Jordy Yager, The Hill, August 22, 2013
The Justice Department will file a lawsuit against Texas on Thursday, arguing that the state’s voter ID law violates the Voting Rights Act.
Attorney General Eric Holder vowed to fight state voting laws that the DOJ views as unfair or in violation of federal law, despite a recent Supreme Court decision striking down a key part of the Voting Rights Act (VRA).
“We will not allow the Supreme Court’s recent decision to be interpreted as open season for states to pursue measures that suppress voting rights,” Holder said in a statement.
Holder had promised to file the lawsuit one month after the Supreme Court decision came down in June. It will be filed against the state of Texas, the Texas secretary of State, and the director of the Texas Department of Public Safety, according to a DOJ release.
The DOJ argues that Texas’s photo ID law — SB 14 — is unconstitutional and violates Section 2 of the Voting Rights Act.

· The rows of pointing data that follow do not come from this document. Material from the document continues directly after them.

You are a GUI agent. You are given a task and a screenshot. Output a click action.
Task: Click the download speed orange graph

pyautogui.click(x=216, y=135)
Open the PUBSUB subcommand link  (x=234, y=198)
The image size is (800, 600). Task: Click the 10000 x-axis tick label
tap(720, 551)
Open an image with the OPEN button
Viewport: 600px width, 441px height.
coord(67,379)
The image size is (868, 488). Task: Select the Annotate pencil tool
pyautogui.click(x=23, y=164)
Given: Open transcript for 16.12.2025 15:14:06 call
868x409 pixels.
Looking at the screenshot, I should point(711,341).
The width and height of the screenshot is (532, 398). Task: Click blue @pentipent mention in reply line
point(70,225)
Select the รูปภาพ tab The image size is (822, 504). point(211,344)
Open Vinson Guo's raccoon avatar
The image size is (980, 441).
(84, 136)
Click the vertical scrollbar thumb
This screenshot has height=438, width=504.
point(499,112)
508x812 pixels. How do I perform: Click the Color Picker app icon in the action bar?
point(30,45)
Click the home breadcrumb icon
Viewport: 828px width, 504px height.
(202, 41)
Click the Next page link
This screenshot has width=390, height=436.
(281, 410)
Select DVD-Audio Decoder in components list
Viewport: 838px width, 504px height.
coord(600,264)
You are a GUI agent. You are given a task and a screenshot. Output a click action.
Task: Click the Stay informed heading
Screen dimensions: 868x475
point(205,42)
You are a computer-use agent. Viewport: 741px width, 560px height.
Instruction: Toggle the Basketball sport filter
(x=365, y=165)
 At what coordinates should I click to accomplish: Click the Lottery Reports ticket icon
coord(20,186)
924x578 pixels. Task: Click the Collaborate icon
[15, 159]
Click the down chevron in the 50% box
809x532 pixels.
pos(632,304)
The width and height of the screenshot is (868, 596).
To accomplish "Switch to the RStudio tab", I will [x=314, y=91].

The department says Texas’s voter ID law “was adopted with the purpose, and will have the result, of denying or abridging the right to vote on account of race, color, or membership in a language minority group.”
Justice also announced plans on Thursday to file a motion to intervene in the Perez v. Perry redistricting case, which will allow the government to present evidence about “the purpose and effect of the Texas redistricting plans,” according to the DOJ.
DOJ is arguing that Texas’s 2011 redistricting was done “with the purpose of denying or abridging the right to vote on account of race, color, or membership in a language minority group.”